EXTRAIT DU TEXTE ->
::::::::

En raison de changements importants dans la réglementation entourant les ASBL1 toutes les ASBL ont dû modifier leurs statuts pour le 1er janvier 2024 au plus tard. Plusieurs ASBL établies dans des communes périphériques ont été confrontées à la question de savoir si elles pouvaient déposer leurs statuts en français, comme auparavant, ou seulement en néerlandais.
Note de bas de page
1 Loi du 15 avril 2018 portant réforme du droit des entreprises.
Loi du 23 mars 2019 introduisant le Code des sociétés et des associations et portant des dispositions diverses.
Le service a reçu une première question à ce sujet en octobre 2022. L’adjoint du gouverneur a d'abord vérifié si le nouveau Code des sociétés et des associations (CSA) reprend une disposition linguistique. En effet, la loi sur l’emploi des langues en matière administrative est une lex generalis ; une situation ne tombe plus dans son champ d'application si elle est régie par des dispositions linguistiques reprises dans une autre norme juridique. Le livre 2, qui reprend les dispositions communes à toutes les entités juridiques régies par le CSA, contient effectivement une disposition linguistique à l'article 2:33, chapitre V- Langue. Le premier alinéa de cet article est libellé comme suit :
Les sociétés et les ASBL, les AISBL et les fondations soumises à la législation sur l'emploi des langues déposent les documents visés au chapitre 3 du présent titre et aux articles 3:10 et 3:12, sous forme électronique ou non, dans la langue ou dans une des langues officielles de la région linguistique où le siège de la personne morale est établi.
Les compétences de l'adjoint du gouverneur concernent l'application de la loi sur l’emploi des langues en matière administrative, et non l'application du CSA. Toutefois, comme le nouveau CSA fait explicitement référence à la législation linguistique, elle s'est déclarée compétente pour répondre aux questions relatives à cet aspect.

::::::::

EXTRAITS DE DONNÉES ->
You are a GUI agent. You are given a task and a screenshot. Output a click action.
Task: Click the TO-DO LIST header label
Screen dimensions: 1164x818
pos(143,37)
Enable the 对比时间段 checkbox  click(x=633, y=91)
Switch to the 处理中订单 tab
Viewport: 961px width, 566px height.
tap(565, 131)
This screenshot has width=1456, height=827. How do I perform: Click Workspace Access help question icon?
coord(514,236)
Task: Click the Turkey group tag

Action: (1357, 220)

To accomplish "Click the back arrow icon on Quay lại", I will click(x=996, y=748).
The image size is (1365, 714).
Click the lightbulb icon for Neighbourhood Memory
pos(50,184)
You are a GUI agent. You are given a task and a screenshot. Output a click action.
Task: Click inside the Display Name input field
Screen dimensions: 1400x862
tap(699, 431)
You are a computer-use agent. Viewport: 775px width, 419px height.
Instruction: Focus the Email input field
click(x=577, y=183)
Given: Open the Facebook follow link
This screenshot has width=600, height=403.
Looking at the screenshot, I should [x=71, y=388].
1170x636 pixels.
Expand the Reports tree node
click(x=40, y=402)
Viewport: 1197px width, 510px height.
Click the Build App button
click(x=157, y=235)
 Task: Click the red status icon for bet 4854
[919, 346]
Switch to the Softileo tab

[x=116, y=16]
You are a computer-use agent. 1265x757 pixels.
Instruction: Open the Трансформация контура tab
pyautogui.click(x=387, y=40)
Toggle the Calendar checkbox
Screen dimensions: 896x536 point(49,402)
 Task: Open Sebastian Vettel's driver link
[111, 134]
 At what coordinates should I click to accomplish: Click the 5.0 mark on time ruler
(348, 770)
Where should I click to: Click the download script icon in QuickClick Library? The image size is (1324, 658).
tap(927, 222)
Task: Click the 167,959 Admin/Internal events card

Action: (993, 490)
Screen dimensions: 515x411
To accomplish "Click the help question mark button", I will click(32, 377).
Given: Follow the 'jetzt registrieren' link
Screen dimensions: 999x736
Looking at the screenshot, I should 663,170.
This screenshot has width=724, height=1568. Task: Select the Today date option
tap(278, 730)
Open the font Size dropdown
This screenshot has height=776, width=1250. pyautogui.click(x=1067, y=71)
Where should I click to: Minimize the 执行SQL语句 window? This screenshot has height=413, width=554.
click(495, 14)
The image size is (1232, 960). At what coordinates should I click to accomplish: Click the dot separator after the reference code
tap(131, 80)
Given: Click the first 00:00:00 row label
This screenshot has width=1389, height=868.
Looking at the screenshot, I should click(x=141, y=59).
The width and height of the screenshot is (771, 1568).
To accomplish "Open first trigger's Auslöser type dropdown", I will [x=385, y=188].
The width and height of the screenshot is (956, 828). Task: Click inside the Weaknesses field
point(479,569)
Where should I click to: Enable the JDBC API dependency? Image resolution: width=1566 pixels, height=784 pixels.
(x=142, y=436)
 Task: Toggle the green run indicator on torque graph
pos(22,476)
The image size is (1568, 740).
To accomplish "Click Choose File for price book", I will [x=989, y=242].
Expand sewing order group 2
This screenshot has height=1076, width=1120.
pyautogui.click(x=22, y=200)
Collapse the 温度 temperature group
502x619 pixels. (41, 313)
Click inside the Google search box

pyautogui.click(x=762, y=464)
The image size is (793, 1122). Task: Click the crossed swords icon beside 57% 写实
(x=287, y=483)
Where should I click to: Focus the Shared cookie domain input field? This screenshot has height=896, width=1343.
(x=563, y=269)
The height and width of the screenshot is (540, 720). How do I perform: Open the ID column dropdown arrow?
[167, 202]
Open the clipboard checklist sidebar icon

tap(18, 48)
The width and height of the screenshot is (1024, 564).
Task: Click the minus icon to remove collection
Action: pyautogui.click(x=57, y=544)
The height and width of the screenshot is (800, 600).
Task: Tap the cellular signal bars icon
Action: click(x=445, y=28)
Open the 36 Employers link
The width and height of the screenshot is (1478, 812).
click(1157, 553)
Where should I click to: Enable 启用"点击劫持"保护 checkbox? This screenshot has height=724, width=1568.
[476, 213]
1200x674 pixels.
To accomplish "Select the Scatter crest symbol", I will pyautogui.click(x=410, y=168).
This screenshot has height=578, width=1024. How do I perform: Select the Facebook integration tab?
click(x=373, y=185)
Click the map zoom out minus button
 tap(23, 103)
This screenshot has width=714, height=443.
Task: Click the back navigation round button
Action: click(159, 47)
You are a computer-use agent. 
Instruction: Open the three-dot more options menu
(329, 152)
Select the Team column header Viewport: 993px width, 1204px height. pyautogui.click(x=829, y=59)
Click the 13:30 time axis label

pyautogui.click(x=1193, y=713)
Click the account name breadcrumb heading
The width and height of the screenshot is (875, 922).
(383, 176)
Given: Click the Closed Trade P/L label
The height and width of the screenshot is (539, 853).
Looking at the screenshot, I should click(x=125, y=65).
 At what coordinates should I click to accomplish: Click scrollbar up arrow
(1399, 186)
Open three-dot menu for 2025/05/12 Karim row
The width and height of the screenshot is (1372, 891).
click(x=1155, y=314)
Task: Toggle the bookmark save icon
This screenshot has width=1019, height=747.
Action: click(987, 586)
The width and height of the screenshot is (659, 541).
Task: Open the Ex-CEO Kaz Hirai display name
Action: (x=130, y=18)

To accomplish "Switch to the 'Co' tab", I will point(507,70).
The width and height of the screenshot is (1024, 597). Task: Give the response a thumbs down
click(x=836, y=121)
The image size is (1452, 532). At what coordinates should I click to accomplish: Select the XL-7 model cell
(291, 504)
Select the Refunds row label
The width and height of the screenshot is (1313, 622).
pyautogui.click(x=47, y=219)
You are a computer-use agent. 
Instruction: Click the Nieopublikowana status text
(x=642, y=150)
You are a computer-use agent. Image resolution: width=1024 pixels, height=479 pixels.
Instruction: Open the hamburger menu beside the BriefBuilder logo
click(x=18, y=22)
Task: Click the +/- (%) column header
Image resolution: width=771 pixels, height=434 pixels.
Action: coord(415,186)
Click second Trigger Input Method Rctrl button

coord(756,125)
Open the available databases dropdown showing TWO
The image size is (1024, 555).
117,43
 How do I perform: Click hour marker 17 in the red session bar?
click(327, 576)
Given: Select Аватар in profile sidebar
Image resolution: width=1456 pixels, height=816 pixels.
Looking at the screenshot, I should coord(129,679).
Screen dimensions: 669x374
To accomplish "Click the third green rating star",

::::::::

OBJECTIF VISÉ -> Veuillez imprimer, tel quel, le passage du texte sur la langue des statuts des ASBL qui s'ouvre sur les mots contenant « Note de bas » et se ferme sur « des dispositions diverses. ».

RÉPONSE RÉDIGÉE ->
Note de bas de page
1 Loi du 15 avril 2018 portant réforme du droit des entreprises.
Loi du 23 mars 2019 introduisant le Code des sociétés et des associations et portant des dispositions diverses.